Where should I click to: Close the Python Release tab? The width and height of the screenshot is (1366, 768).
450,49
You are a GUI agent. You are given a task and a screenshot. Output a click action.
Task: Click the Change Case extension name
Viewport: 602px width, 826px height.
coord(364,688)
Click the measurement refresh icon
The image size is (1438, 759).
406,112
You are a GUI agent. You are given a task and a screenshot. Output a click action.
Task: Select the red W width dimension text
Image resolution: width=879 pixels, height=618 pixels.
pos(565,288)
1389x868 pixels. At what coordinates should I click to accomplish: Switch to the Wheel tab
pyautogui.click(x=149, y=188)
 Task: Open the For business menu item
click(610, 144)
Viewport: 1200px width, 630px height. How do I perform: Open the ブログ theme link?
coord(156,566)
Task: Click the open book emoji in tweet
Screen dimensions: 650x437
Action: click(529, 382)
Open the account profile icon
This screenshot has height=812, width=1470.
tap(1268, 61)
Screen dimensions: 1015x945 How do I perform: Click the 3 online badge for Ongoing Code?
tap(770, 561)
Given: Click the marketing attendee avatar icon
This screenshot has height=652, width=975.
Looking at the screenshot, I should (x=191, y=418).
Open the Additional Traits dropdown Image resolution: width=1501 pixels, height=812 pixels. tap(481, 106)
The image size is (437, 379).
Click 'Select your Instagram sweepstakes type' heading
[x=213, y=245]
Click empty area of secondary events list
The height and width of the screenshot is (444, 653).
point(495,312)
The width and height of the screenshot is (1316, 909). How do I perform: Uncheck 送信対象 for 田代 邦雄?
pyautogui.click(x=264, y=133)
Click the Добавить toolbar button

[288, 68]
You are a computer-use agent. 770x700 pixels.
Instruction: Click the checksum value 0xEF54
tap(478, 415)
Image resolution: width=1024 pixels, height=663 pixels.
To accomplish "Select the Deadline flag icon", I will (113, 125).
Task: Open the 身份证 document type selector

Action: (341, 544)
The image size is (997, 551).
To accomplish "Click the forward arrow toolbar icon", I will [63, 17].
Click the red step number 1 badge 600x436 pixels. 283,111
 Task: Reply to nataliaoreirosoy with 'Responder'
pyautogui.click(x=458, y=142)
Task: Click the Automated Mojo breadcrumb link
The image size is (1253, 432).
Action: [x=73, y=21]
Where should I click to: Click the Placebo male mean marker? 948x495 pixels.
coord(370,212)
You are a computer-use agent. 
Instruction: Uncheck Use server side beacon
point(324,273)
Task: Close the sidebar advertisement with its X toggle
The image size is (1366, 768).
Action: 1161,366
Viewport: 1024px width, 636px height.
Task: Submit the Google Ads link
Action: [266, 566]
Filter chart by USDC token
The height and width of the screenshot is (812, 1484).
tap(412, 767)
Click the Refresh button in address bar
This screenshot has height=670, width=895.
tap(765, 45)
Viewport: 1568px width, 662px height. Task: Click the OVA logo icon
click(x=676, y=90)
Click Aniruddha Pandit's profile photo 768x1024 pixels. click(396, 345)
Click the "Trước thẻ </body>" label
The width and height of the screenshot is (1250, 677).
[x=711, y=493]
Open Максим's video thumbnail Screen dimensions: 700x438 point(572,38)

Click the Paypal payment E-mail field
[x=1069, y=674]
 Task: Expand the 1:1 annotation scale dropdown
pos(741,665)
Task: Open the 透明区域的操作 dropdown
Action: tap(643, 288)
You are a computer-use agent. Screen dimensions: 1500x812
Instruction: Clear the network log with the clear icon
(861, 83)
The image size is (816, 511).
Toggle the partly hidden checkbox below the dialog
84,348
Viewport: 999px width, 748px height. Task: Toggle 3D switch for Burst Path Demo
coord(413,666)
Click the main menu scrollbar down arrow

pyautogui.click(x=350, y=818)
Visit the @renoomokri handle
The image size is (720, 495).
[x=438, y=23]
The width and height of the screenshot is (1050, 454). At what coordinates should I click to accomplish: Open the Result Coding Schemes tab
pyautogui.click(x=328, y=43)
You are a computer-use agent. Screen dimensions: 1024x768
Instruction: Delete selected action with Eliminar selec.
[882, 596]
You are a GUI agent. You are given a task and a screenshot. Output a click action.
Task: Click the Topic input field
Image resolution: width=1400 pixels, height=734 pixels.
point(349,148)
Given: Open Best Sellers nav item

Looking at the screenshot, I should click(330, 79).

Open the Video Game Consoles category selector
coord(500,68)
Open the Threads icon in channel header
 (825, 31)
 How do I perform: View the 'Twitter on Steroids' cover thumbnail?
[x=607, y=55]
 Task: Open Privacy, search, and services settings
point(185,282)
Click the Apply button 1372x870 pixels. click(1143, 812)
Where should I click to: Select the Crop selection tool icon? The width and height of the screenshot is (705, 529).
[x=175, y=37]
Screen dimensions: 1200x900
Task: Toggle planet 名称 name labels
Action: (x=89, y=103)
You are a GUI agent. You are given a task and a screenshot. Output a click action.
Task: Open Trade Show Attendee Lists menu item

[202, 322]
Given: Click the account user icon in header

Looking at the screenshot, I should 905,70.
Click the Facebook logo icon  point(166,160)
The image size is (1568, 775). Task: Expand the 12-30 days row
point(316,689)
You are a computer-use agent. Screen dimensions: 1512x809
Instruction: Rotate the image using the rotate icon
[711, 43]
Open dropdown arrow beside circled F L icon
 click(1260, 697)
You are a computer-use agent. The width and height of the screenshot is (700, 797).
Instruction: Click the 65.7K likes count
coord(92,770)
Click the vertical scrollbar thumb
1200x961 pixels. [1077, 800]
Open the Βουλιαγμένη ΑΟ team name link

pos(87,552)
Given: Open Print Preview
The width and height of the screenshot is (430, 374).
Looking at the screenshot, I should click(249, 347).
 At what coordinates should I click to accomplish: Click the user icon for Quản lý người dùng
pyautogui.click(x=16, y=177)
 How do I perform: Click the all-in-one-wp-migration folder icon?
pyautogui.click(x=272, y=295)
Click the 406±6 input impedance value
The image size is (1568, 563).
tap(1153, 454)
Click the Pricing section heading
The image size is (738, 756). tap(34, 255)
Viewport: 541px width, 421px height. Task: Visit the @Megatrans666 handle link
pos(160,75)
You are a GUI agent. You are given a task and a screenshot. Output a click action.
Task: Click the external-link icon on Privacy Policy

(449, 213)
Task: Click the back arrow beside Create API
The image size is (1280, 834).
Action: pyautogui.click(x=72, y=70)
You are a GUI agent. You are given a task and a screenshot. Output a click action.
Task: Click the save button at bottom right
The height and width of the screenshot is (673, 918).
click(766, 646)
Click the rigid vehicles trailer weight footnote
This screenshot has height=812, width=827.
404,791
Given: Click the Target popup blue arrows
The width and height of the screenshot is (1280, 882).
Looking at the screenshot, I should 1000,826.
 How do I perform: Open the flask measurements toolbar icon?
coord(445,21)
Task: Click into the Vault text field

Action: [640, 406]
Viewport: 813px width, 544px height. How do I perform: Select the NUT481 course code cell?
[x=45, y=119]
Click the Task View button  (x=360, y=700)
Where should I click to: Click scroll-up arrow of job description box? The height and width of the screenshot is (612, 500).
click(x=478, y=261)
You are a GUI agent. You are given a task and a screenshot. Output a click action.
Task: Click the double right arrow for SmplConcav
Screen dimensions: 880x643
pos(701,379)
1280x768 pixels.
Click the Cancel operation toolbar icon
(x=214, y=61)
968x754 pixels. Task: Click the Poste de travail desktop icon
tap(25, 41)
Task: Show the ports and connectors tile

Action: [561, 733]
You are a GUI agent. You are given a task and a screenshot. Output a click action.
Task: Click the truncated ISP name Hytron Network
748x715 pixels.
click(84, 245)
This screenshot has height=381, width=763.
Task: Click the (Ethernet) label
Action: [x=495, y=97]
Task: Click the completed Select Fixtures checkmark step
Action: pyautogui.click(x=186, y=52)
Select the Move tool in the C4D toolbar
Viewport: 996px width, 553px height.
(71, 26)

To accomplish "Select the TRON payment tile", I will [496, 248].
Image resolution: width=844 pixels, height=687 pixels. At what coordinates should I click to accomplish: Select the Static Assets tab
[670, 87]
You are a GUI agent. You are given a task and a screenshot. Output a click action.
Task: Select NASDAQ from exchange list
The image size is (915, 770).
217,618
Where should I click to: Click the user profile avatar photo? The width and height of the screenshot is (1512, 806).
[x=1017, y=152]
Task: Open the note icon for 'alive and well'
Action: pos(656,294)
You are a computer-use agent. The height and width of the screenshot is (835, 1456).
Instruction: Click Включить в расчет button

################

**What you should do:** Only the lines from the first line of the records through the one containing "The image size is (997, 551)." should be reproduced, exactly, with both of them included.

**Exercise output:**
Where should I click to: Close the Python Release tab? The width and height of the screenshot is (1366, 768).
450,49
You are a GUI agent. You are given a task and a screenshot. Output a click action.
Task: Click the Change Case extension name
Viewport: 602px width, 826px height.
coord(364,688)
Click the measurement refresh icon
The image size is (1438, 759).
406,112
You are a GUI agent. You are given a task and a screenshot. Output a click action.
Task: Select the red W width dimension text
Image resolution: width=879 pixels, height=618 pixels.
pos(565,288)
1389x868 pixels. At what coordinates should I click to accomplish: Switch to the Wheel tab
pyautogui.click(x=149, y=188)
 Task: Open the For business menu item
click(610, 144)
Viewport: 1200px width, 630px height. How do I perform: Open the ブログ theme link?
coord(156,566)
Task: Click the open book emoji in tweet
Screen dimensions: 650x437
Action: click(529, 382)
Open the account profile icon
This screenshot has height=812, width=1470.
tap(1268, 61)
Screen dimensions: 1015x945 How do I perform: Click the 3 online badge for Ongoing Code?
tap(770, 561)
Given: Click the marketing attendee avatar icon
This screenshot has height=652, width=975.
Looking at the screenshot, I should (x=191, y=418).
Open the Additional Traits dropdown Image resolution: width=1501 pixels, height=812 pixels. tap(481, 106)
The image size is (437, 379).
Click 'Select your Instagram sweepstakes type' heading
[x=213, y=245]
Click empty area of secondary events list
The height and width of the screenshot is (444, 653).
point(495,312)
The width and height of the screenshot is (1316, 909). How do I perform: Uncheck 送信対象 for 田代 邦雄?
pyautogui.click(x=264, y=133)
Click the Добавить toolbar button

[288, 68]
You are a computer-use agent. 770x700 pixels.
Instruction: Click the checksum value 0xEF54
tap(478, 415)
Image resolution: width=1024 pixels, height=663 pixels.
To accomplish "Select the Deadline flag icon", I will (113, 125).
Task: Open the 身份证 document type selector

Action: (341, 544)
The image size is (997, 551).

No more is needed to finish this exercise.